## EXERCISE DETAILS
Copy the material below from the line containing "Open a new tab with the plus" to its end, including both ends and leaving the request lines unchanged. Scale each click coordinate in the answers by 1.55, rounding to the nearest whole number with halves rounded up.

## Raw records
(begin)

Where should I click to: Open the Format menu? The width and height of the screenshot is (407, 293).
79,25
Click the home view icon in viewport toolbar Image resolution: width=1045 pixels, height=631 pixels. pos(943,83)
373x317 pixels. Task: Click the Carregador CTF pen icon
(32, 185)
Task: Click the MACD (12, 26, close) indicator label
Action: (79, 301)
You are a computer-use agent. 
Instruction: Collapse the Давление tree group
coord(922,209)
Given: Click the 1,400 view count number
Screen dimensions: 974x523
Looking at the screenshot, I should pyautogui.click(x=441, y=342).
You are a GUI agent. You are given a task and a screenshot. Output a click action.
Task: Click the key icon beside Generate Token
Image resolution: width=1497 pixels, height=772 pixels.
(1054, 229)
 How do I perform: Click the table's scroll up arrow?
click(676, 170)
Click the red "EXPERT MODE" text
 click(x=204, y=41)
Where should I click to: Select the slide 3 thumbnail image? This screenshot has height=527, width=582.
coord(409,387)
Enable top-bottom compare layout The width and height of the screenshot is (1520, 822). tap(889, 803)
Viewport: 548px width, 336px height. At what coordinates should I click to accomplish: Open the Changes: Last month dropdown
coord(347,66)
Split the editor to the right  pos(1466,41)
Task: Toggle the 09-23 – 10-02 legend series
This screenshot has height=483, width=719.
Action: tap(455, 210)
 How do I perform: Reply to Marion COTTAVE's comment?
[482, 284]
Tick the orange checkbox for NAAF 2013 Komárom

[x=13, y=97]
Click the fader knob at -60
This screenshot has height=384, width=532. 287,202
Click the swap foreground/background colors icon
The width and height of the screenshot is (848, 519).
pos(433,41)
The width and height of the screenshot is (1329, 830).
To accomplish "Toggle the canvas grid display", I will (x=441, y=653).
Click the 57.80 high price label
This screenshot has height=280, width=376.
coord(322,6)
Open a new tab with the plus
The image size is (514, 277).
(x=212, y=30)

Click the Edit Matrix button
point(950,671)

(end)

## ANSWER TO THIS PROBLEM
Open a new tab with the plus
The image size is (514, 277).
(x=329, y=47)

Click the Edit Matrix button
point(1473,1040)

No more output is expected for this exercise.